Court Opinion

ID: 8907084
Source: CourtListenerOpinion
Date Created: 2022-11-27 01:57:44.80504+00
Date Added: 2024-06-11T17:08:17.268871
License: Public Domain

EAGLES, Judge.
Plaintiff assigns as error the Industrial Commission’s failure to find that plaintiffs disability was causally related to plaintiffs accident at work on 30 March 1981. Plaintiff contends that there is no evidence in the record to support the Commission’s finding of fact that plaintiffs condition was not caused by the accident on 30 March 1981. We do not agree.
*170Findings of fact made by the Commission are conclusive on appeal when supported by competent evidence, even when there is evidence to support a contrary finding of fact. Walston v. Burlington Industries, 304 N.C. 670, 285 S.E. 2d 822 (1982). We must therefore determine whether there is competent evidence to support Deputy Commissioner Shepherd’s Finding of Fact Number 6 which was adopted by the Full Commission.

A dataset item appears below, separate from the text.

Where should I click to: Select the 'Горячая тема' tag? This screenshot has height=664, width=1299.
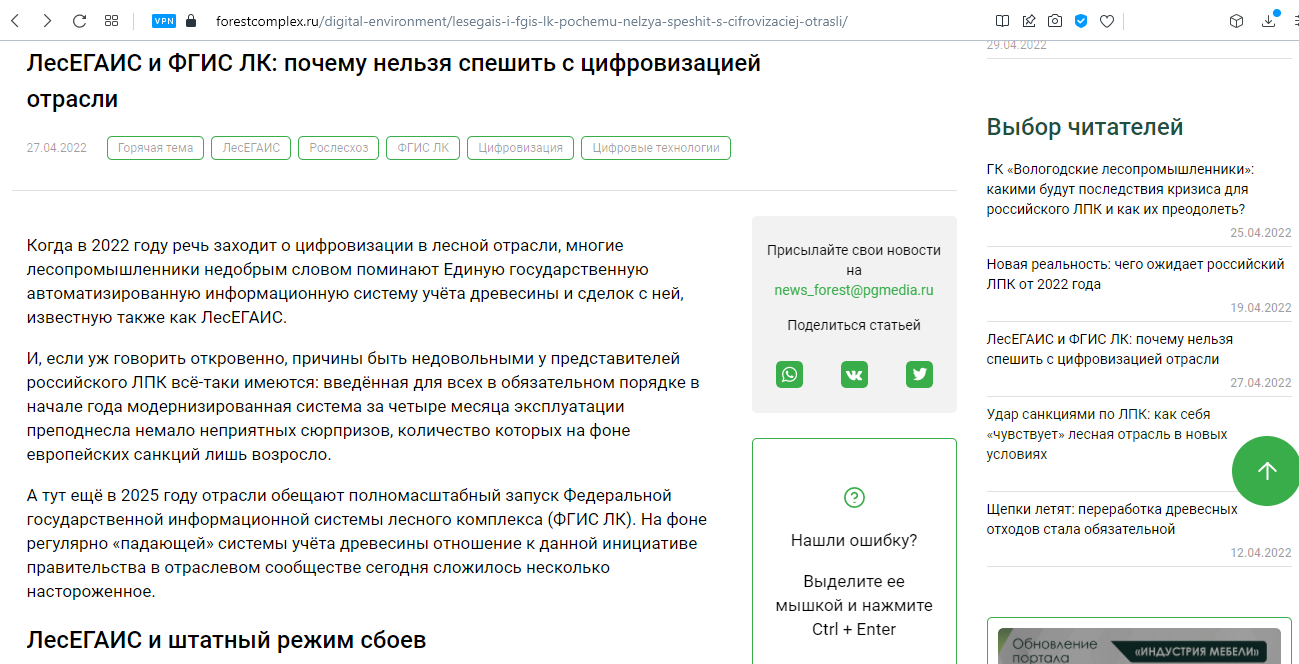coord(155,148)
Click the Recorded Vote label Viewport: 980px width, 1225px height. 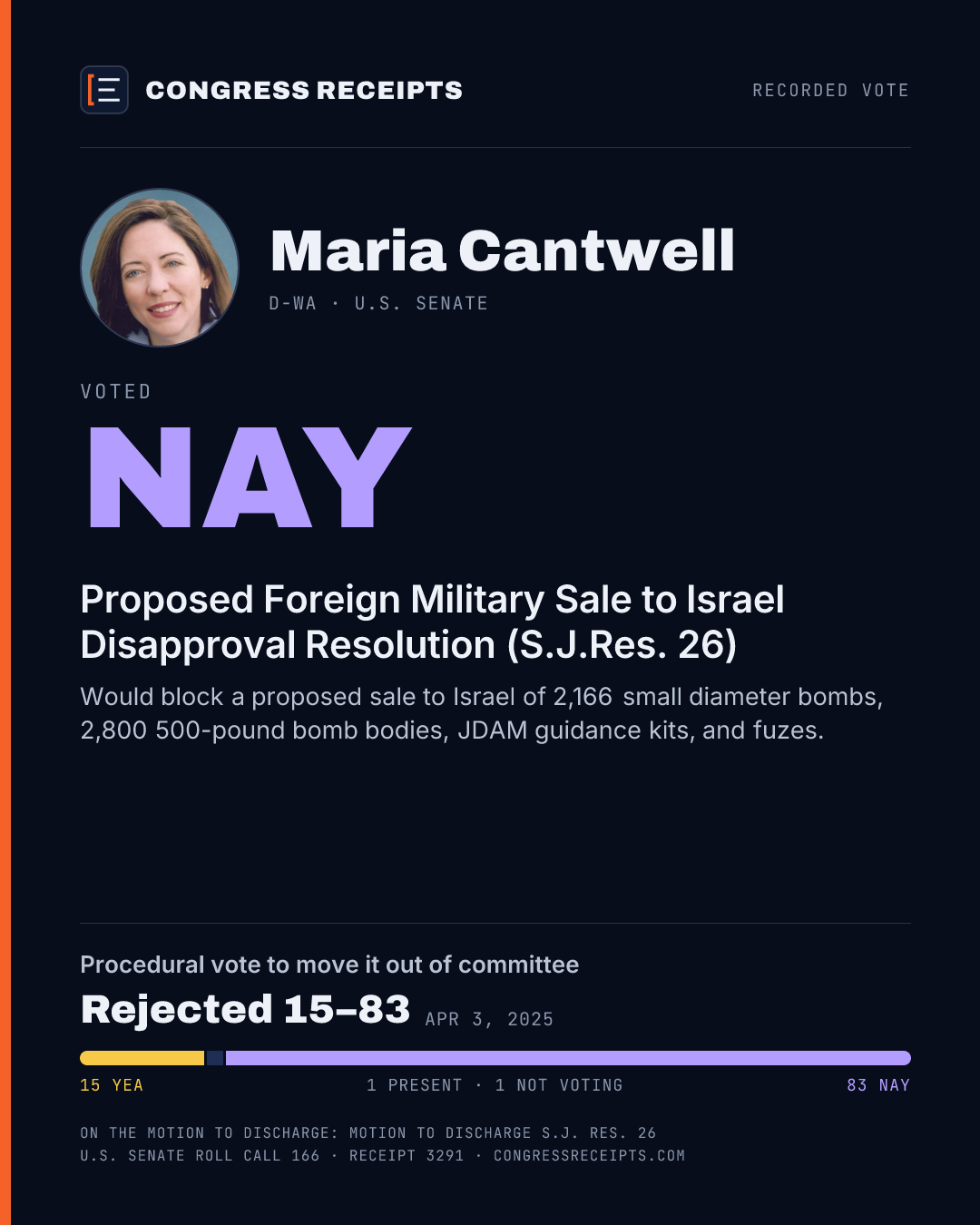(x=830, y=90)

It reads:
The incident which occurred at work on 30 March 1981 did not cause plaintiffs condition, but instead provided an “opportunity for gratification of [his] previously unmet dependency needs,” Plaintiffs Exhibit 1, and allowed him to let out feelings of anger which were difficult for him to express in any other way. There is no evidence that the nature of the accident or the fact that it occurred at work peculiarly contributed to the condition and symptoms which plaintiff now experiences.
The testimony of Dr. Walter A. Scarborough, Jr., a psychiatrist who examined plaintiff on two occasions, showed: that his diagnosis was that plaintiff suffered from “conversion hysteria”; that conversion hysteria is a loss of physical functioning that cannot be explained by a physical disorder but enables the individual to get support from his environment that he might not otherwise be getting; that the initial loss of function in a conversion disorder is the expression of unresolved emotional conflicts (the “primary gain”); that the continuing loss of function is a reaction to the gains the individual accrues as a result of the symptom, i.e., the support and care he receives (the “secondary gain”); that plaintiffs fall at work was a “triggering opportunity for gratification of previously unmet dependency needs”; and that the feelings and emotions causing plaintiffs conversion disorder here were not related to his employment. Plaintiffs own testimony was that he felt good about his job at Rigsbee and enjoyed what he was doing. We hold that this was competent evidence to support the Commission’s Finding of Fact Number 6 (that the accident did not cause plaintiffs paralysis) and that this finding of fact was conclusive. Walston, supra. The fact that plaintiffs fall at work was a “precipitating” or “triggering” event for his conversion disorder does not, without more, establish causation.
Because we hold that there was competent evidence to support the Commission’s finding of fact that the 30 March 1981 acci*171dent did not cause plaintiffs condition, we need not reach the issue of whether plaintiffs condition is a compensable injury.
The Opinion and Award of the Industrial Commission is
Affirmed.
Chief Judge VAUGHN and Judge Braswell concur.